#### Material to process ####

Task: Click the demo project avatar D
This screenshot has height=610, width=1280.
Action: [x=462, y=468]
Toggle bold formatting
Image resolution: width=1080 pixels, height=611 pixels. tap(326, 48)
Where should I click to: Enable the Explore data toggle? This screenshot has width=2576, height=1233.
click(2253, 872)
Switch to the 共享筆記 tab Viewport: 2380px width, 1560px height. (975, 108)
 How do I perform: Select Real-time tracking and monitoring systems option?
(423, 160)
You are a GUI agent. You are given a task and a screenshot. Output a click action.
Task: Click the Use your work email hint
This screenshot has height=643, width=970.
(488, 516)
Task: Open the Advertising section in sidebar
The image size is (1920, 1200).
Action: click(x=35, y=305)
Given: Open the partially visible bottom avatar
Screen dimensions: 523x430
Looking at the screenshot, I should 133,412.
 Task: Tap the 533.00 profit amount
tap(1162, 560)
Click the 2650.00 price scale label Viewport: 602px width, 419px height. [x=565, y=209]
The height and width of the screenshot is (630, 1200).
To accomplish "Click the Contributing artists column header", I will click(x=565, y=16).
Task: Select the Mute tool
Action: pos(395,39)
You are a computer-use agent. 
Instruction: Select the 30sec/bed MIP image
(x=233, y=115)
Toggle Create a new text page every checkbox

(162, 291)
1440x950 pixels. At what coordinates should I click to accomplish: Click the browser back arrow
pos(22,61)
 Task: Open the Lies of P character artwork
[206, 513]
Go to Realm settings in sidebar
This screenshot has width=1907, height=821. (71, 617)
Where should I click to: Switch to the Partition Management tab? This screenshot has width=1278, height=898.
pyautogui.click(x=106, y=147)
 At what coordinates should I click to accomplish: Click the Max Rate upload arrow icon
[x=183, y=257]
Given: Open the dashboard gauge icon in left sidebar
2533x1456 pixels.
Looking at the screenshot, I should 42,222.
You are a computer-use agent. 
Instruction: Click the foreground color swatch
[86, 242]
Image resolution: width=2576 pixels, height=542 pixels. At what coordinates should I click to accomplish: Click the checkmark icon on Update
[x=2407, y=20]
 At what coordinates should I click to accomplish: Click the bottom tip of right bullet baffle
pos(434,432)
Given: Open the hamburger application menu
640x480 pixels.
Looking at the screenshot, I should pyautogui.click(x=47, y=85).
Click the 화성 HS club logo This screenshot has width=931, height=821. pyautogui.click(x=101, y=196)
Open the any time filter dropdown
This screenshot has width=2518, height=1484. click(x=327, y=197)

####

## Task
Pull out every line of the records that contains the string "height", where case counts.

## Output below
This screenshot has height=610, width=1280.
Image resolution: width=1080 pixels, height=611 pixels. tap(326, 48)
Where should I click to: Enable the Explore data toggle? This screenshot has width=2576, height=1233.
Switch to the 共享筆記 tab Viewport: 2380px width, 1560px height. (975, 108)
This screenshot has height=643, width=970.
Click the 2650.00 price scale label Viewport: 602px width, 419px height. [x=565, y=209]
The height and width of the screenshot is (630, 1200).
This screenshot has width=1907, height=821. (71, 617)
Where should I click to: Switch to the Partition Management tab? This screenshot has width=1278, height=898.
Image resolution: width=2576 pixels, height=542 pixels. At what coordinates should I click to accomplish: Click the checkmark icon on Update
Click the 화성 HS club logo This screenshot has width=931, height=821. pyautogui.click(x=101, y=196)
This screenshot has width=2518, height=1484. click(x=327, y=197)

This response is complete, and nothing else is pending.